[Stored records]
[Start of section]

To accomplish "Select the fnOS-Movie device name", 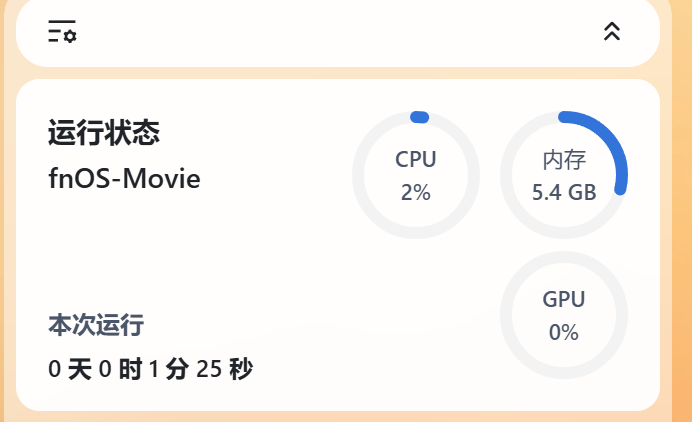I will pyautogui.click(x=124, y=179).
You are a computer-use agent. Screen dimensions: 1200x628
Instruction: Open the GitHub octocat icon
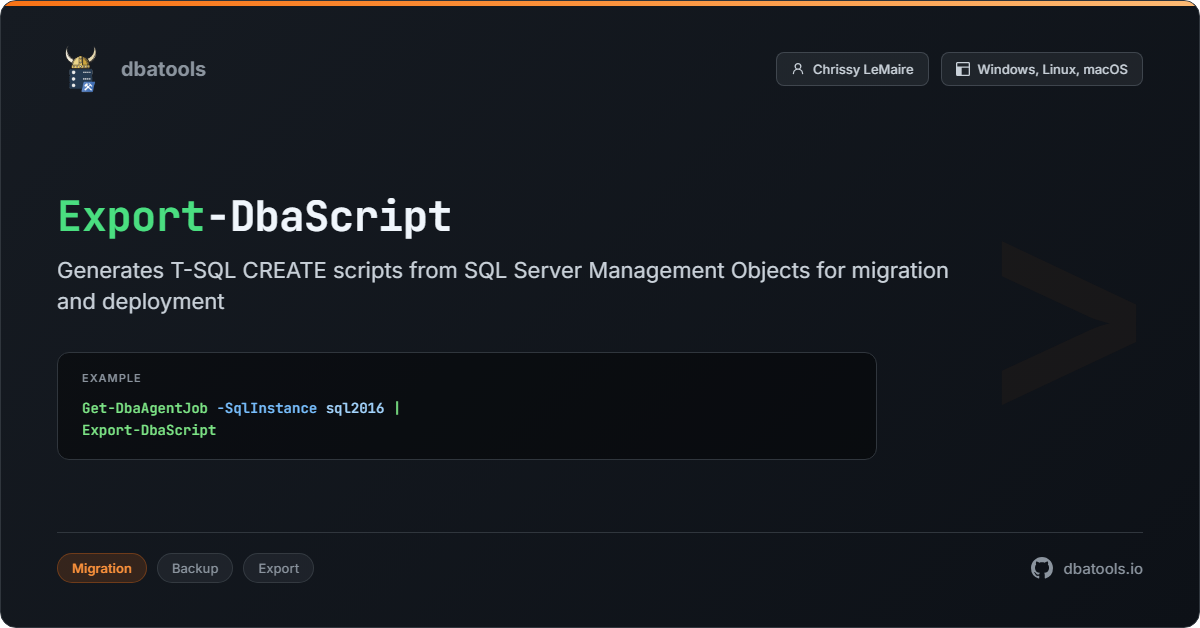point(1042,568)
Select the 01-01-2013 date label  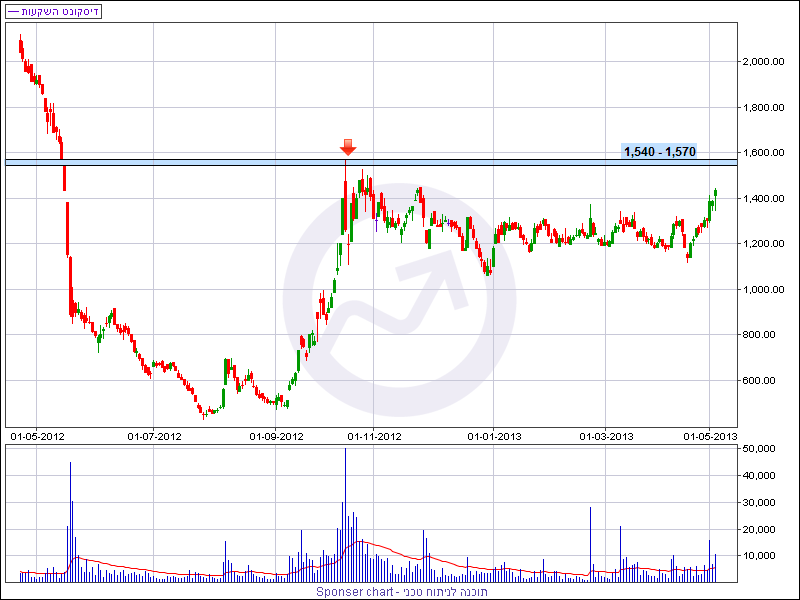(x=494, y=436)
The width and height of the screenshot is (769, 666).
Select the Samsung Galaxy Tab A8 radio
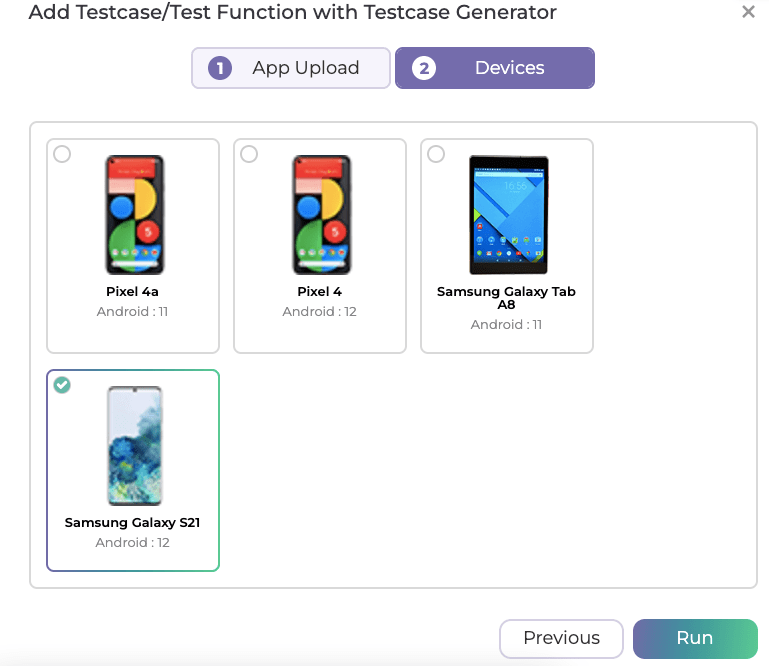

[End of section]

An exact copy is needed of every line from the line containing "The width and" to the last line of the records; pictures stay out of it.

Solution:
The width and height of the screenshot is (769, 666).
Select the Samsung Galaxy Tab A8 radio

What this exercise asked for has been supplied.